Penutupan ini berlaku dari tanggal 17 April pukul 19.26 WITA hingga 18 April pukul 19.26 WITA, sebagaimana informasi dari ASHTAM nomor VAWR7240. Selama penutupan, pihak berwenang akan terus memantau perkembangan situasi Gunung Ruang dan dampaknya terhadap bandara-bandara di sekitar.
Ambar juga menegaskan bahwa situasi ini merupakan force majeure, meminta pengertian dari masyarakat terkait keterlambatan dan pembatalan penerbangan. Hingga saat ini, 5 keberangkatan dan 4 kedatangan terdampak dengan status delay, cancel, dan divert.
Bagi penumpang yang telah membeli tiket, Ambar menghimbau kepada maskapai penerbangan untuk memberikan kompensasi seperti full refund, reschedule, atau re-route ke bandara terdekat jika masih tersedia kursi. Langkah ini diharapkan dapat membantu penumpang yang terdampak penutupan bandara.

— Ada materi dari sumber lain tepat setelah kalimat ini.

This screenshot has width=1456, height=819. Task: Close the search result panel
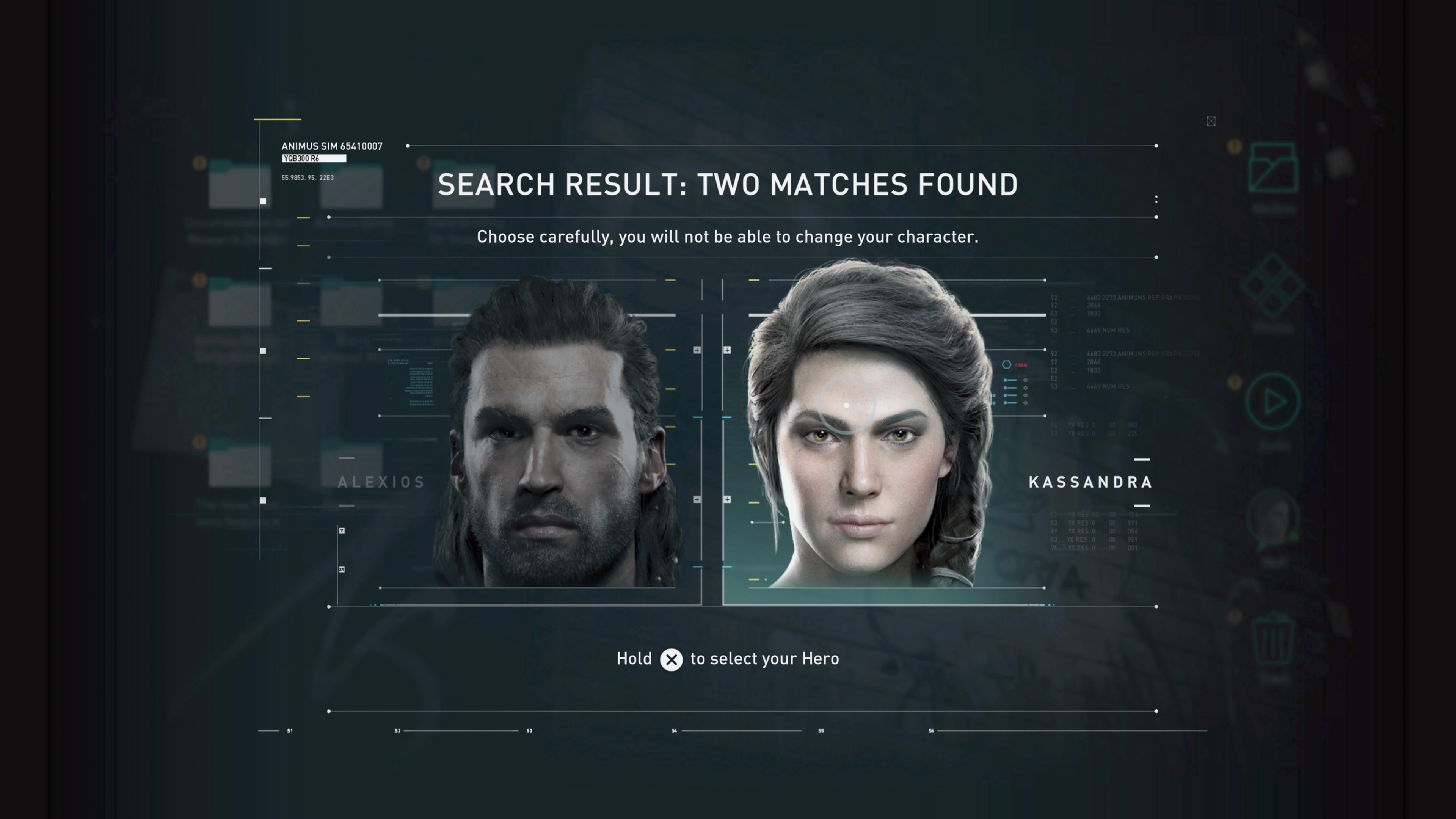(1211, 121)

Terkait penanganan erupsi gunung dan dampak abu vulkanik terhadap operasi keselamatan penerbangan, Ditjen Hubud telah menerbitkan Surat Edaran dan Keputusan Direktur Jenderal Perhubungan Udara untuk menetapkan tata cara dan prosedur penanganan. Koordinasi dengan stakeholder terkait akan terus dilakukan untuk mengambil langkah-langkah demi keselamatan, keamanan, dan kenyamanan penerbangan.
Situasi ini menyoroti pentingnya koordinasi dan persiapan dalam menghadapi ancaman alam yang tak terduga, menempatkan keselamatan sebagai prioritas utama dalam operasi penerbangan.